When my sisters and I were kids, my parents were friends with a couple who had boys near the ages of my sisters and me. While our parents visited and talked about boring adult matters, we played with these boys. I especially enjoyed our friendship with this family because I always gravitated towards play and games that were stereotypically considered “boy” activities. With these boys I was free to engage in typical “boy” activities such as boxing, baseball, tackle football, dirt clod fights, and blowing up avocados with firecrackers. This family had an avocado tree in their yard. For a long time, my younger sister did not know avocados were edible since we never ate them, but instead, watched them explode as we lobbed our homemade grenades into the empty field across the street.
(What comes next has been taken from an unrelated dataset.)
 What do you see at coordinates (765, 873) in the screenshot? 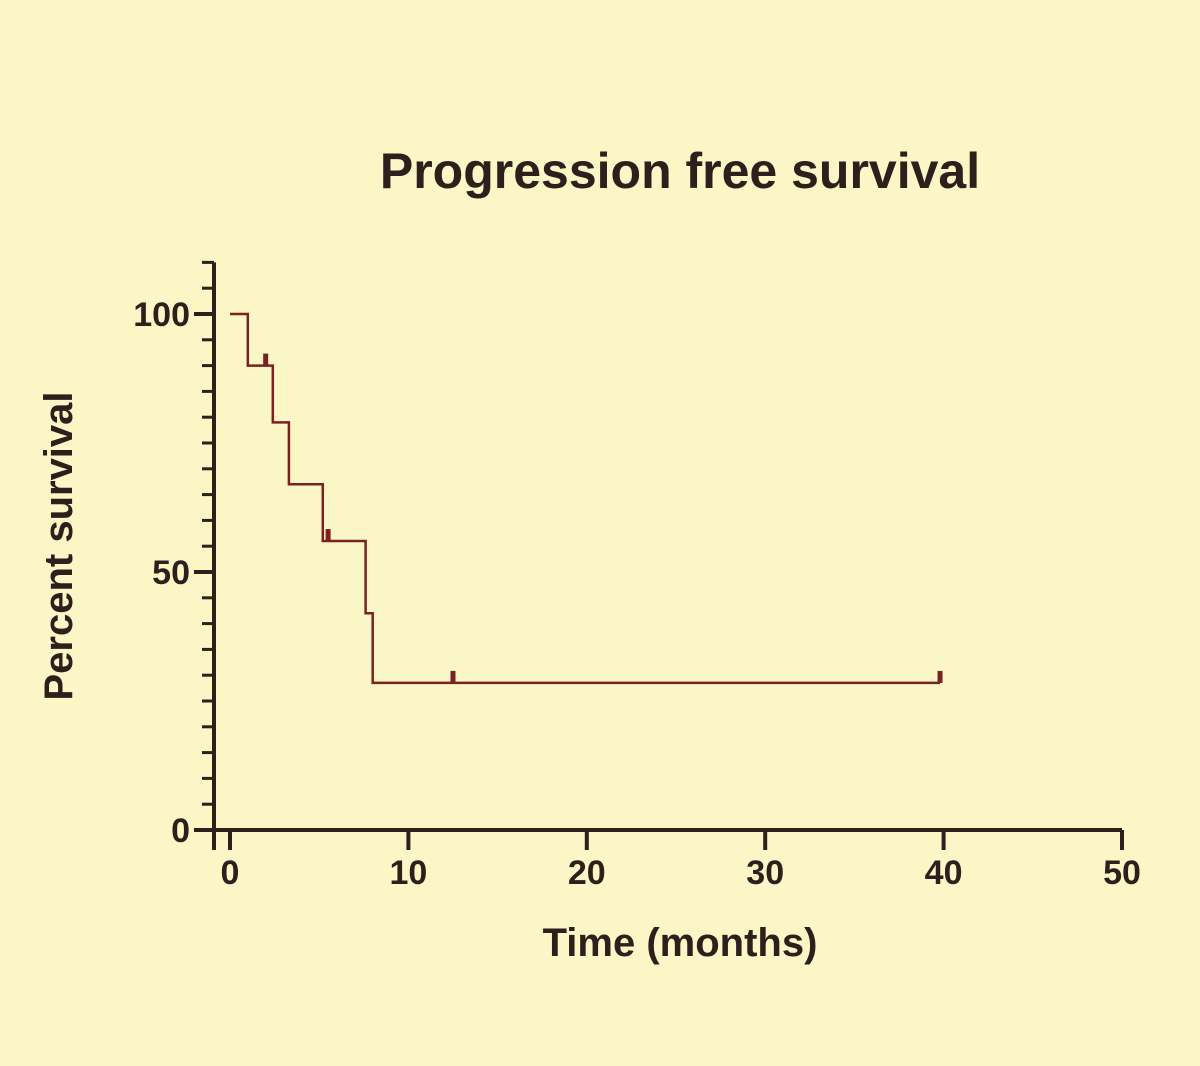
I see `x-tick-label: 30` at bounding box center [765, 873].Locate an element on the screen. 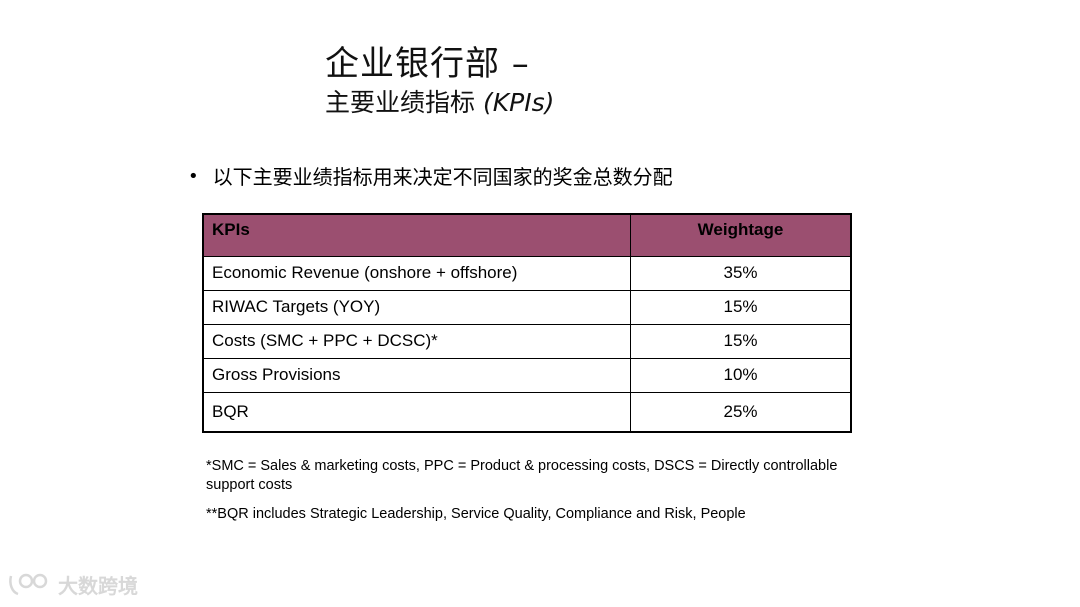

One of the lessons my mother taught my sisters and I was that we should share our toys with our friends. We were also taught that if our friends shared their toys with us, that we were to be careful with these toys and return them in as good as or better condition than when the toys were first shared with us. I know these boys were told the same thing by their mother, but her words seemed to fall on deaf ears as we witnessed the destruction of many of our toys that we shared with them.
Since we were required to share our toys with these boys when they asked, we began to hide our unbroken toys so they would not ask to play with them. Only the broken or seemingly indestructible toys were left in plain view. One day one of the boys wondered aloud why all our toys were broken. In my quiet and reserved way, I told him that it was because he broke all of them. He simply shrugged and went back to his destructive play.
Do other kids hide toys from you? Do you return borrowed items in as good as or better condition than when you first borrowed the items? When I examine myself through the lens of scripture, I must admit that like these boys, this lesson often falls on deaf ears. While I am always careful with property that belongs to other people, I am not always as careful with property that belongs to God. Paul tells us in 1 Corinthians 6:19-20:
Or do you not know that your body is the temple of the Holy Spirit who is in you, whom you have from God, and you are not your own? For you were bought at a price; therefore glorify God in your body and in your spirit, which are God’s.
We do not own our bodies. Our bodies were purchased by God with the suffering and death of His beloved Son, Jesus, on the cross. Now that we belong to God as His forgiven children, our bodies are essentially on loan to us. We must be careful with God’s property and use our bodies according to His will and not our own. For if we are living for ourselves, then we are denying that we were bought for a price. We are denying Jesus.
Paul tells us that our bodies are the temple of the Holy Spirit. Since a temple is a place where people connected with God, then people should be able to connect to God through us. It is difficult for people to see God in us if we are engaged in sin. God did not purchase our bodies for sin. As a result, we should not employ God’s property to lie, steal, murder or utter profanity. We should not offend God’s property with idolatry or unbiblical divorce. We should not poison God’s property with alcohol, or drugs. We should not sour God’s property with selfishness, jealousy, bitterness, revenge, or unforgiveness. We should not soil God’s property with pornography, sex outside of marriage, adultery, prostitution, or homosexuality.
Don’t break other kids’ toys so that you are left to play with only damaged items. That is, don’t break your body with sin so that you are left with only a damaged soul. You are not merely a toy that belongs to God, but rather a temple of the Holy Spirit who is in you. While the outside of our temples will decay with age, the inside of our temples should be returned to God in better condition than when He gave them to us. Protect God’s temple by living according to His will and not your own. Cultivate God’s temple with prayer, reading His Word, fellowshipping with other believers and telling others about His Son. Illuminate God’s temple by serving and glorifying Him. Remember that God purchased you with something more valuable than silver or gold. He purchased you with the blood of Jesus.